Brexit fa precipitare ancora la sterlina

Due elementi sono alla radice dell’indebolimento del pound. Il tono netto che Theresa May ha voluto usare per escludere ogni possibile tradimento della volontà popolare, avocando a sè, e non a Westminster, il potere ultimo di decisione e per riaffermare che la “difesa” dall’immigrazione intra-Ue è elemento centrale della strategia di una Londra tornata «sovrana e indipendente». In secondo luogo il mercato dei cambi ha avvertito il brivido di una tempistica che si è fatta d’improvviso reale. La signora premier ha confermato che entro il marzo del 2017 sarà innescato l’articolo 50 capace di regolare il recesso dei membri Ue dal consesso comune. Significa che la Gran Bretagna ha – da oggi – due anni e mezzo per chiudere la trattativa probabilmente più complessa, in assoluto, fra una capitale e l’istituzione a cui appartiene.
Brexit è dunque divenuto evento inevitabile salvo colpi di scena che il mercato non considera. E tanto è bastato per spingere all’ingiù la sterlina mentre il Ftse cresceva sull’onda anche di nuove notizie positive dall’indice Pmi sulla manifattura. balzato a quota 55,4 nel mese di settembre. Una crescita dal 53,4 di agosto che si spiega con l’ottima performance delle esportazioni sulla scia, appunto, di un pound debole.

Articolo pubblicato a pagina 5 del Sole 24 Ore del 4 ottobre 2016
Ultimi commenti
  • desertoarido |

    Aumentano di sicuro le esportazioni ma diminuisce il valore del pound.
    Significa che il salario degli operai varrà di meno.
    Gli inglesi sono stati vittima della demagogia nazionalista.
    L’impero britannico e’ da tempo finito.
    Velleità imperialiste da dimenticare.
    L’Europa farebbe un grosso errore a comportarsi come loro.
    Bisogna che l’UE non aumenti la grave frattura che i cittadini inglesi,e non scozzesi,hanno voluto.

  • Giacomo |

    Le grandi Nazioni si contraddistinguono per le decisioni che sanno prendere .
    Usano la democrazia per governare , praticano l’ arte del comando con autorevolezza tenendo debitamente conto del volere popolare.
    Nulla hanno da spartire con i governanti continentali ,pavidi ed impauriti, pieni di loro stessi , ammaliati da rendite e privilegi senza un progetto , senza uno statista di spessore che indichi loro una nuova via.

  • Leonardo |

    Gli inglesi con la loro arroganza non devono avere nessun aiuto dall’Europa.

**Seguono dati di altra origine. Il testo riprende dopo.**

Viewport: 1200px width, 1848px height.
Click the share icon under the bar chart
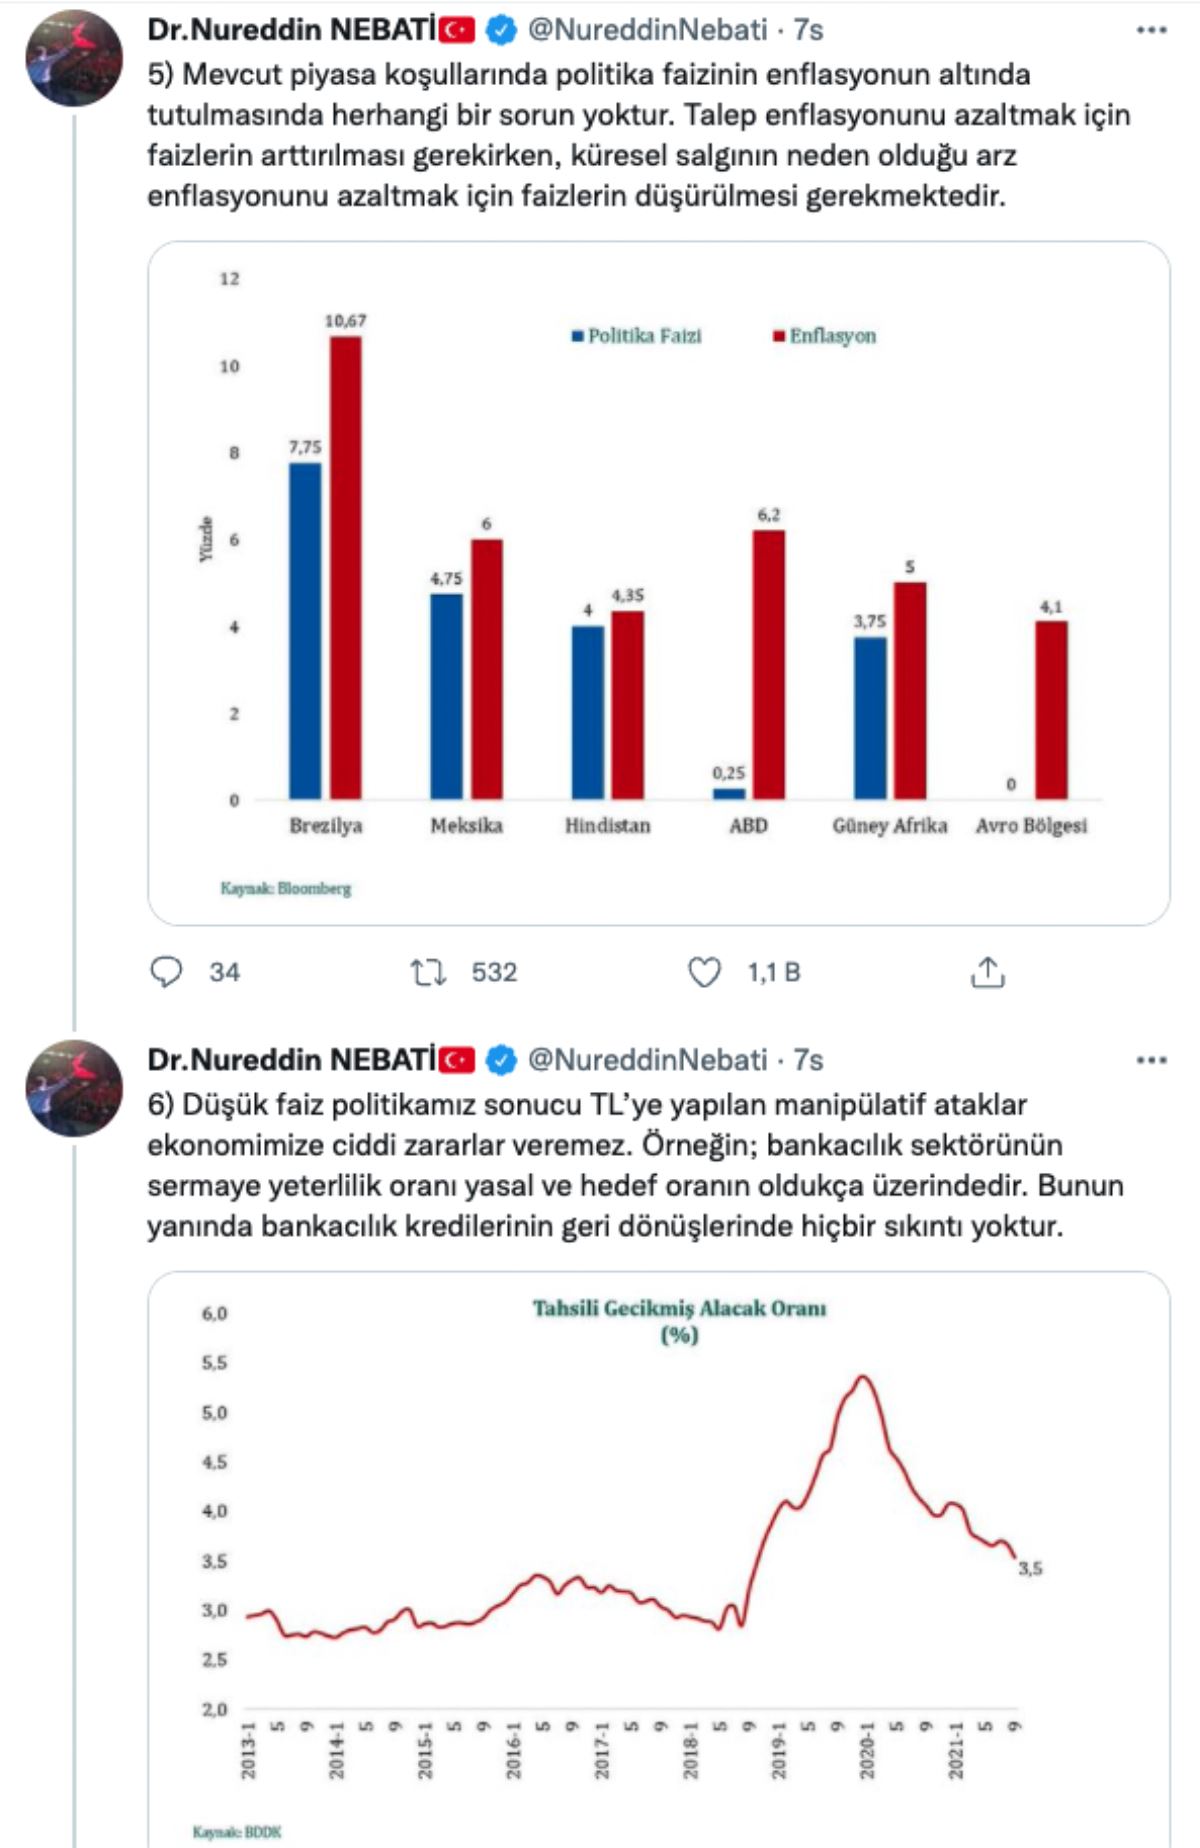coord(987,972)
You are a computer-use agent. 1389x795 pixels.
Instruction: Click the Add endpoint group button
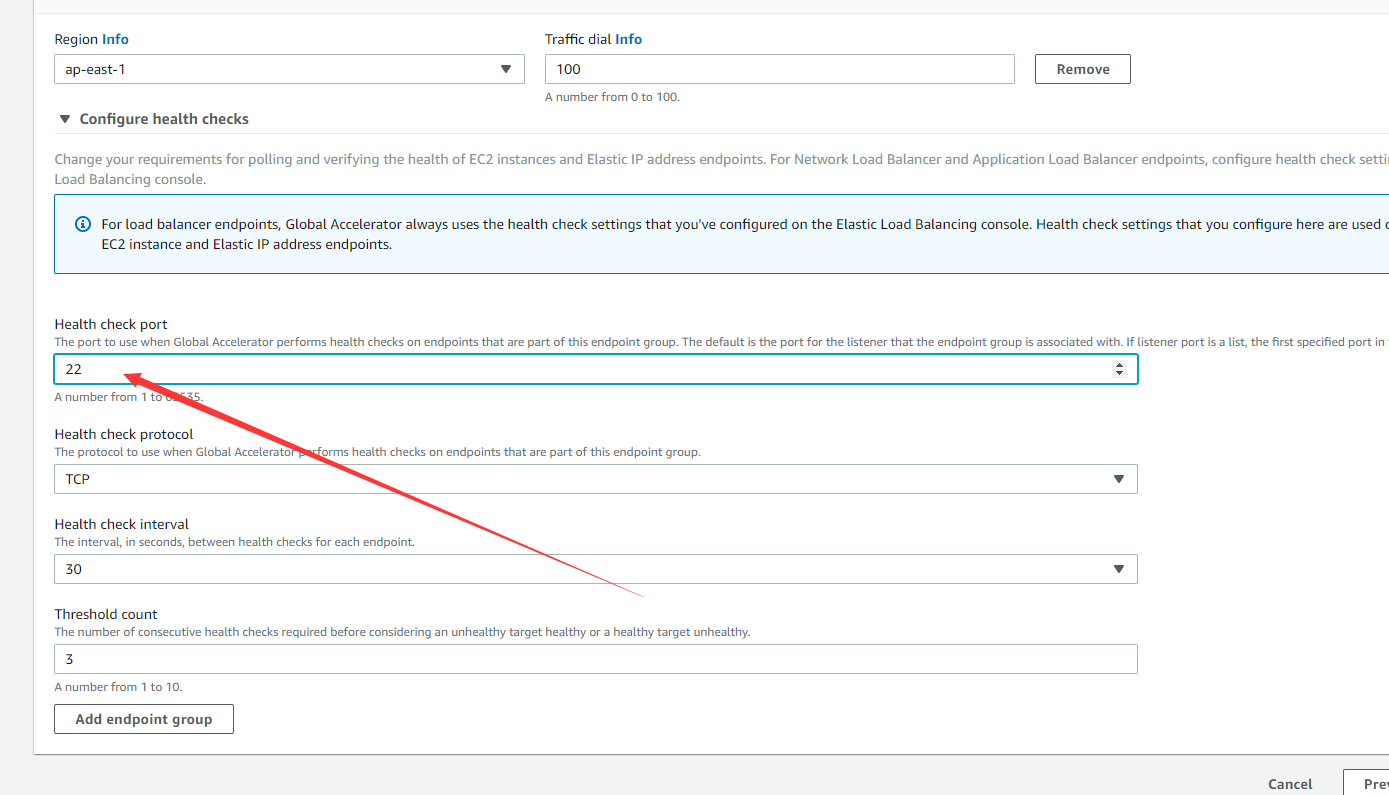[x=144, y=719]
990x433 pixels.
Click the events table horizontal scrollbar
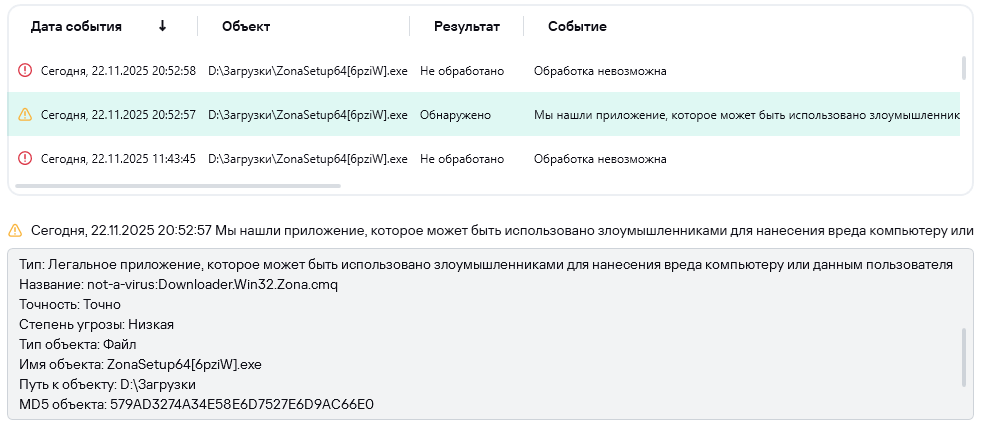[x=178, y=185]
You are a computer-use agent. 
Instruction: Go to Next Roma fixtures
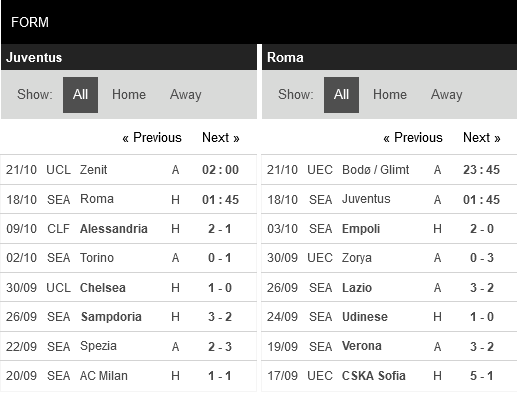coord(482,137)
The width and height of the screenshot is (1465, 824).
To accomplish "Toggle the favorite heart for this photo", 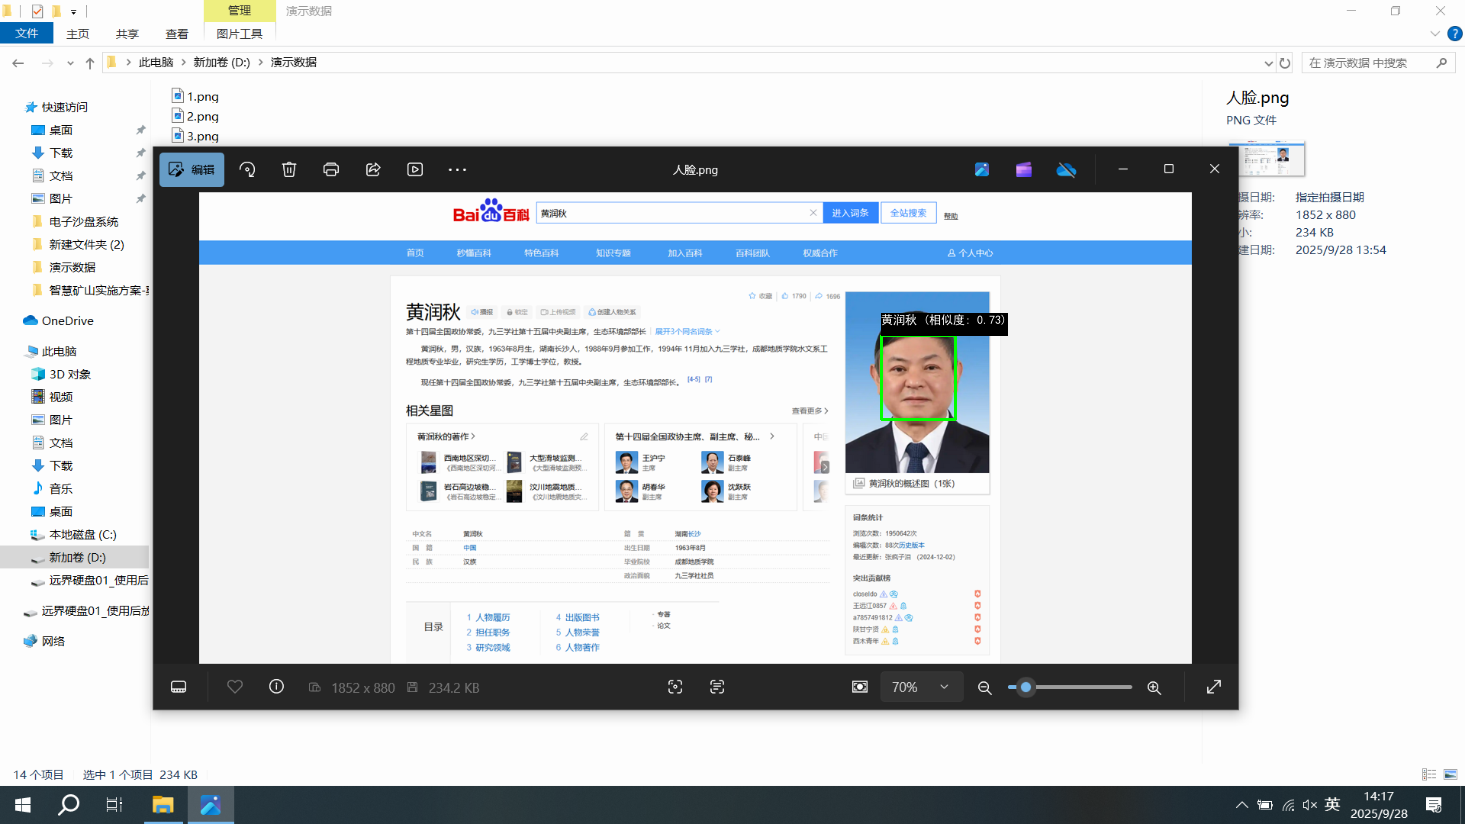I will (235, 687).
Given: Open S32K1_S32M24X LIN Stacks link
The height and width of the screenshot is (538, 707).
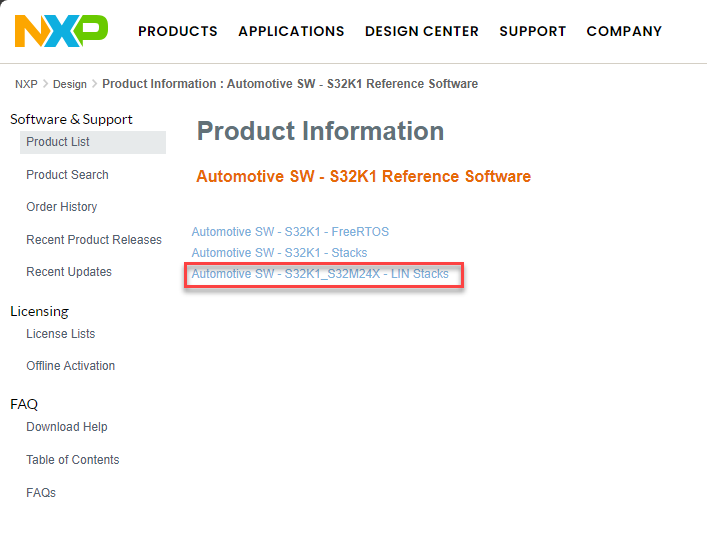Looking at the screenshot, I should click(320, 274).
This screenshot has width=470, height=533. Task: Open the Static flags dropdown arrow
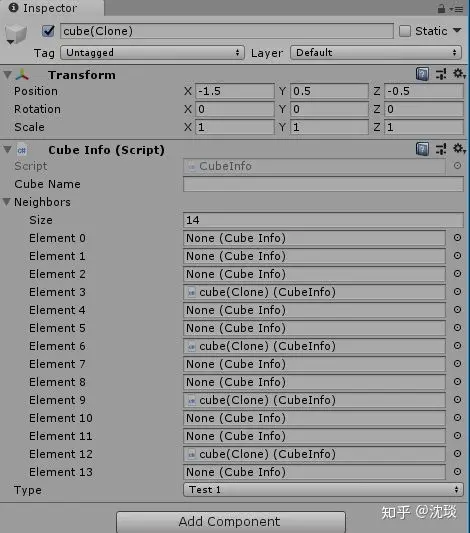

Brexit è è Brexit sia. Io alzerei un muro per testarlo come extracomunitari. Il visto per accedere all’area euro ed i dazi doganali per riprendere le società che la hanno la loro sede legale. Isoliamo il regno unito e che non si permetta più di interferire con le leggi europee

  • Manoel |

    Buttarli fuori subito, cancellando tutti ibilaterali, visto che l’Europa non gli piace. Dobbiamo sempre aspettare i loro comodi?

  • Paolo |

    Sbaglio o molti economisti auspicherebbero una svalutazione per l’area euro allo scopo di favorire l’export? Come pure non si è sempre criticata la situazione della valuta europea in quanto permette alla Germania di avere una moneta sottostimata rispetto alle proprie condizioni economiche poichè “moderata” dalle altre economie in affanno?
    Quanto alle ventilate misure ritorsive verso l’UK vorrei proprio vedere visto che i dazi sono pressochè inesistenti anche con le economie più aggressive e spregiudicate al solo fine di far girare capitali e merci a basso costo; tanto gli “schiavi” che ripianano i disavanzi sono sempre disponibili.